La naïveté de ce raisonnement est surprenante pour un quotidien de référence. Il faut être bien distrait pour ne pas savoir que le protectionnisme américain est bien réel et fonctionne très bien dans des secteurs d’activité autrement plus importants que le fromage. Et il faut être, comme l’auteur de l’article du Monde, bien indifférent à la condition ouvrière, bien calé dans son fauteuil directorial, bien protégé par la langue française - qui empêche d’être concurrencé par un éditorialiste chinois ou indien – pour s’indigner de ce qu’un Président de la République envisage de protéger des ouvriers métallurgistes (ce qu’il ne fera sans doute pas, mais c’est une autre question).
Le Monde, regretterait-il le discours d’un Jospin annonçant aux grévistes de Vilvorde qu’il leur fallait se résigner et accepter de changer de métier ? Son éditorialiste déplore cette spirale protectionniste qui semble toucher tous les continents : la Russie qui taxe les importations d’automobiles, le Mexique qui se plaint de la Chine, etc. Il vient, surtout, au secours d’un Pascal Lamy qui éprouve les plus grandes difficultés à clore le cycle de négociations commerciales initié à Doha en 2001. Mais agiter le spectre du protectionnisme national des années 1930 qui serait responsable de la crise – ce qui constitue un contre-sens historique – revient à poursuivre la lutte contre un communisme devenu évanescent. Les réticences des nations et des peuples à poursuivre sur la voix de la libéralisation totale des échanges sont plus que compréhensibles, elles sont légitimes. On en revient forcément à l’analyse de la crise des subprimes. Qui l’a déclenché ? Des banquiers inconscients, des financiers irresponsables et quelques escrocs à la Madoff ? Ou bien le modèle du du libre-échange et ses ayatollah qui après avoir provoqué une compression salariale massive dans les pays développés, ont ensuite encouragé et multiplié les prêts aux familles des classes moyennes pour maintenir – provisoirement bien sûr - un taux de croissance permettant aux entreprises de continuer à vendre leurs produits à des gens qui n’avaient plus le moyens de les acheter ? Voilà la vraie raison de cette crise qu'une majorité d'experts, d'économistes et de chiens de garde médiatiques persistent à masquer en évoquant «les excès du capitalisme financier» ou «l'absence de régulation».
Continuer à diaboliser le protectionnisme est d’autant plus inacceptable que personne ne propose de «fermer les frontières». Le libre-échange intégral est d’ailleurs une utopie.
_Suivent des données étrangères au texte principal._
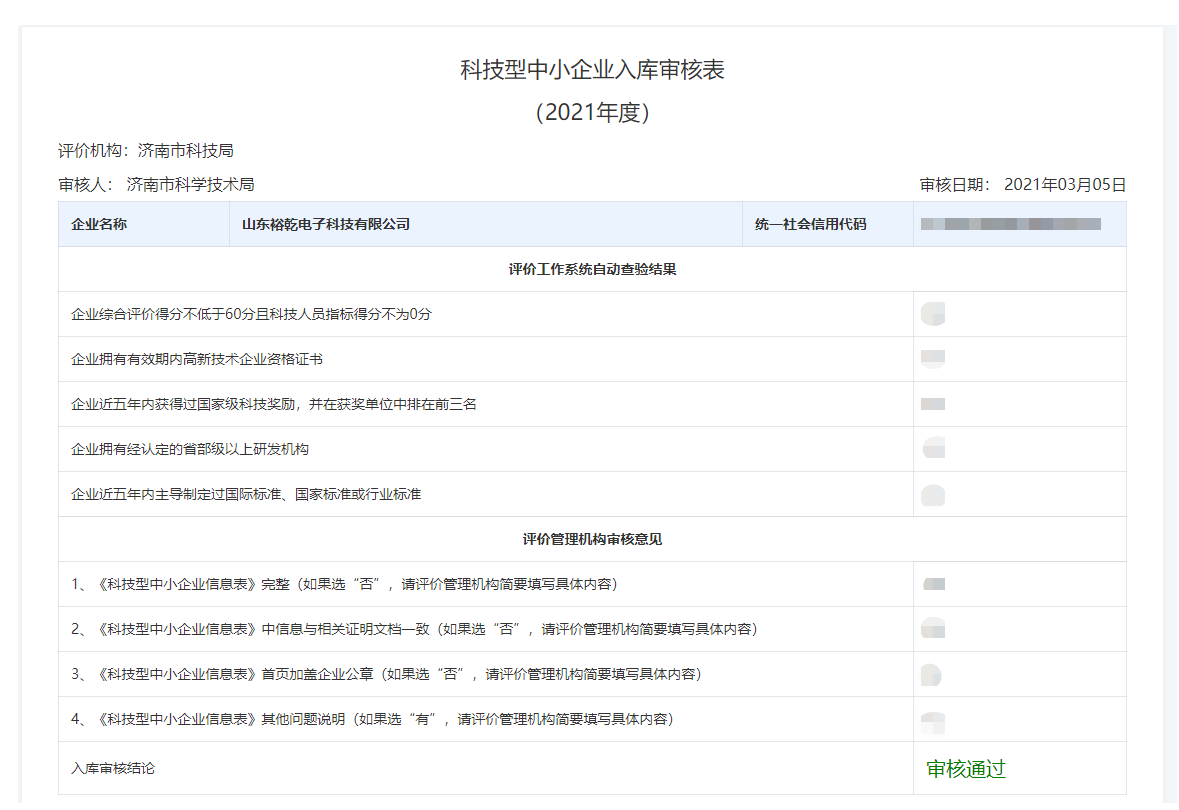Click the 评价工作系统自动查验结果 section header
The image size is (1179, 810).
592,269
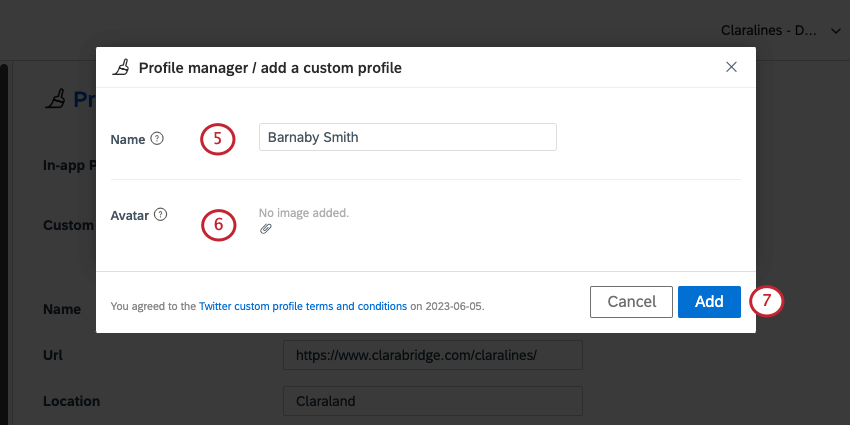
Task: Click the "No image added." text
Action: pyautogui.click(x=304, y=213)
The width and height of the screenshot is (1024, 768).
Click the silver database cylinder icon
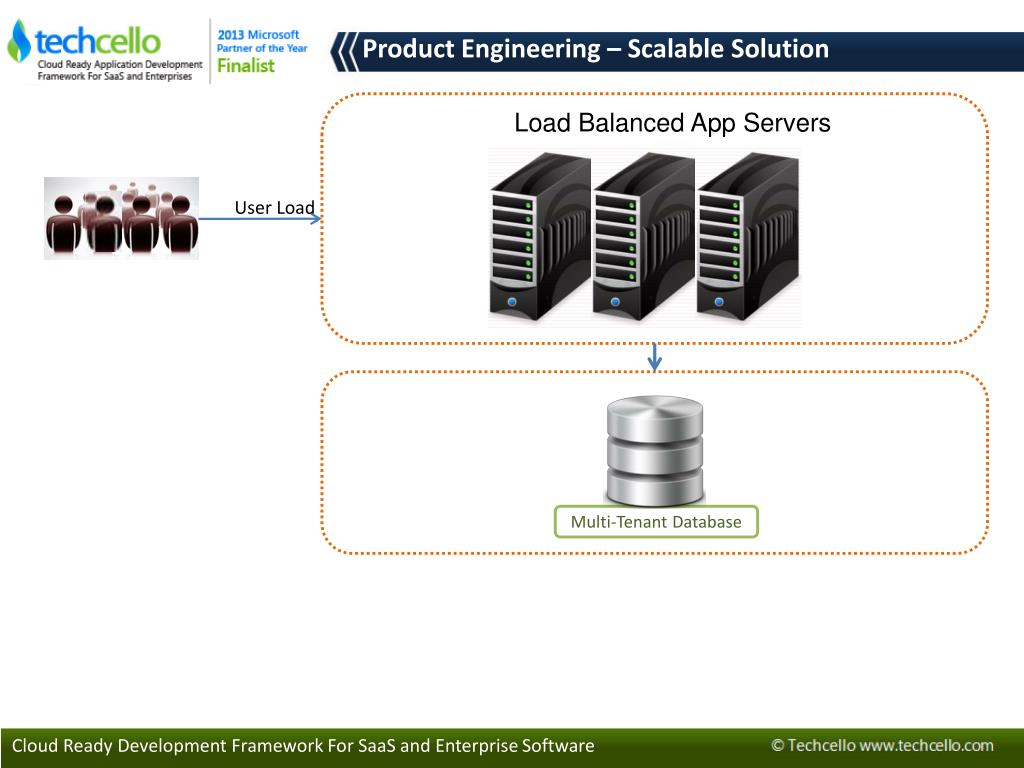pos(655,451)
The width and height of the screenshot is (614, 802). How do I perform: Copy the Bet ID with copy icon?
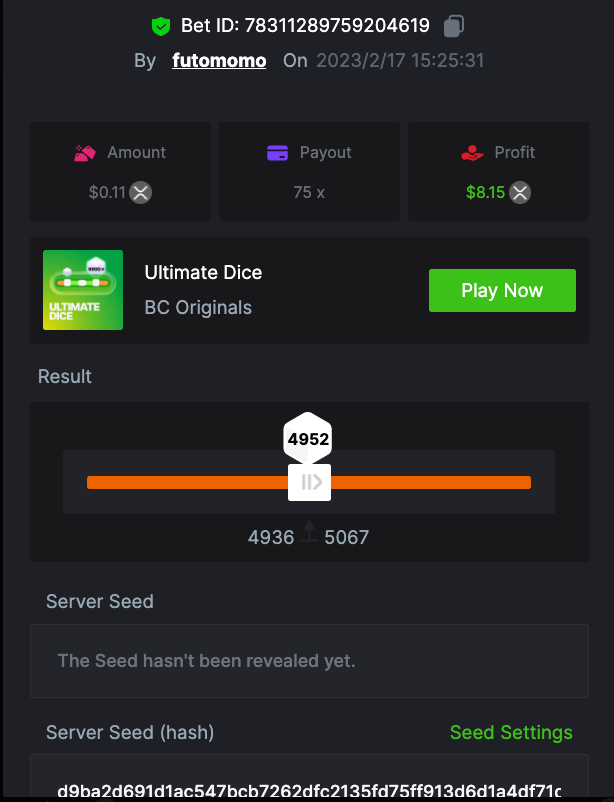pos(454,26)
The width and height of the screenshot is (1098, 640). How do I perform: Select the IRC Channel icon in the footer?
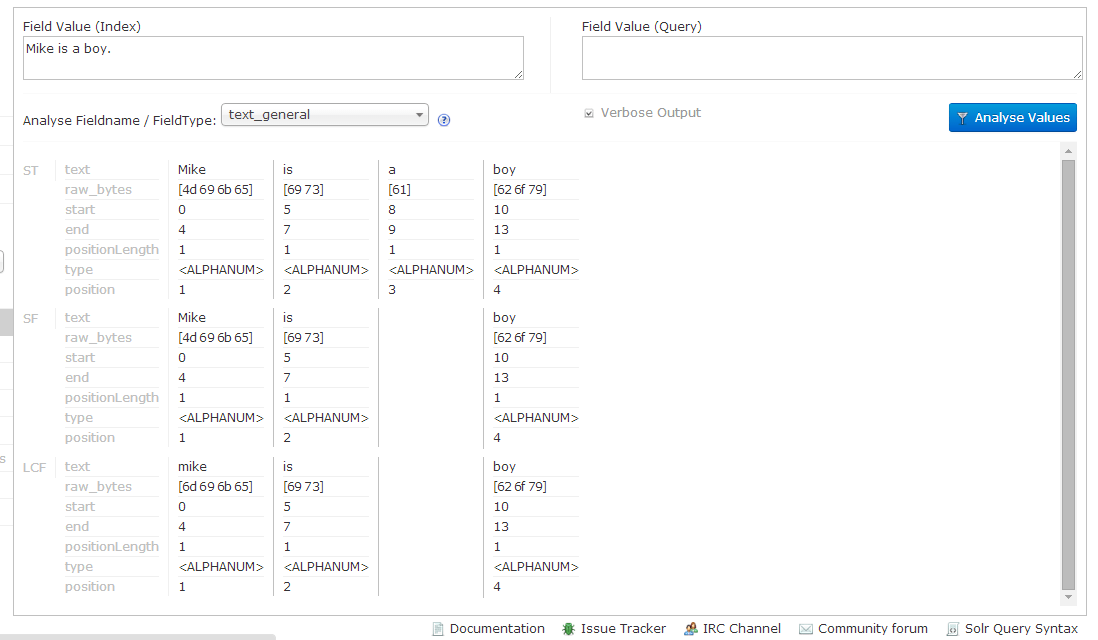coord(690,628)
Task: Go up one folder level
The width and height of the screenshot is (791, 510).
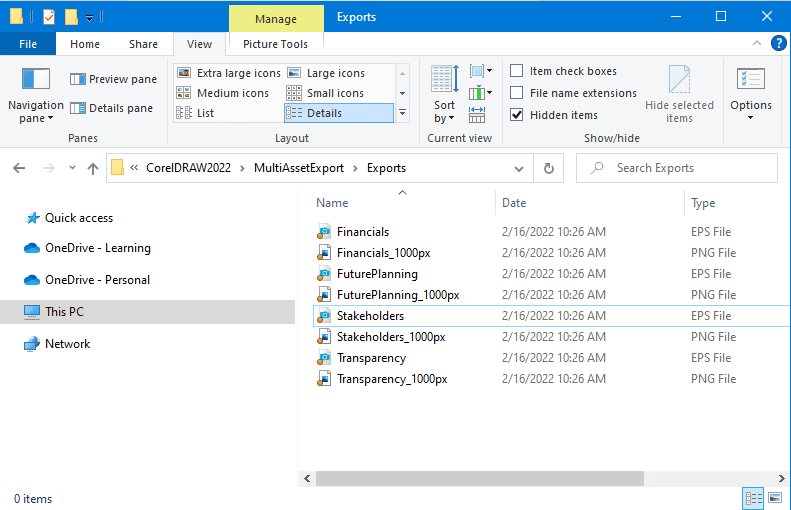Action: click(93, 168)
Pour ne prendre qu’un exemple, le dumping monétaire des Chinois et des Américains constitue une entrave très sérieuse aux échanges puisqu’il freine et rend très difficiles les exportations des pays européens à l’exception – sans doute provisoire – de l’Allemagne qui dispose d’un quasi-monopole dans le domaine des équipements industriels. Il ne s’agit évidemment pas d’arrêter les échanges mais de leur permettre de s’effectuer dans le cadre d’une concurrence loyale, sans distorsion trop grande de coûts salariaux, de règlementations et de parités monétaires. Bref, il s’agit de réfléchir à un protectionnisme à l’échelle européenne, perspective d’autant plus réaliste que l’Europe constitue le plus grand marché mondial. Réfléchir mais vite : plus le temps passe, et plus l'échec de plans de relance qui visent davantage à sauver le système qu'à créer les conditions d'une transformation réelle nous rapproche d'une alternative radicale : le chaos social ou une sérieuse limitation de la liberté des échanges.